Yellen’s Banking House of Cards

Posted on | March 16, 2023 | Comments Off on Yellen’s Banking House of Cards

Far be it from me to claim to be an expert in financial institutions. My knowledge of banking is no greater than the average SVB board member, which is to say I know nearly nothing about the subject. But judging from headlines in recent days, I have the distinct impression that Treasury Secretary Janet Yellen is basically shuffling around piles of money from one troubled bank to another in a desperate attempt to stave off a complete collapse of the international financial system.

Did I mention U.S. banks are bailing out the Chicoms?

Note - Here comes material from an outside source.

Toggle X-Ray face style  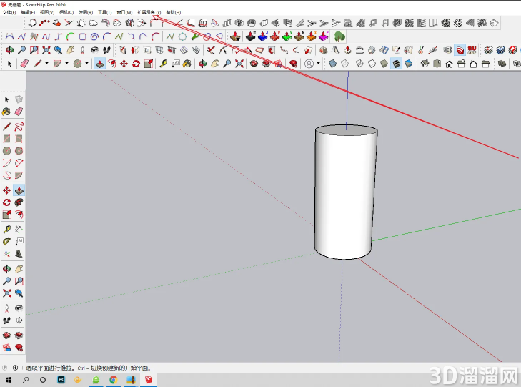332,64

Treasury Secretary Janet Yellen admitted during a Thursday Congressional hearing that Chinese Communist Party-linked businesses that had deposits in Silicon Valley Bank (SVB) will be made whole by the American banking system.
Senator James Lankford (R., Okla.) pressed Yellen on the matter during a Senate Finance Committee hearing held days after Silicon Valley Bank collapsed.
“It has been reported publicly that SVB had a large number of Chinese investors that are there including some companies that were directly connected to the Chinese Communist Party,” Senator Lankford (R., Okla.) asked Yellen during Thursday afternoon’s hearing. “So what I’m asking is: will my banks in Oklahoma pay a special assessment to be able to make Chinese investors whole in Silicon Valley Bank?”
Secretary Yellen confirmed that they would.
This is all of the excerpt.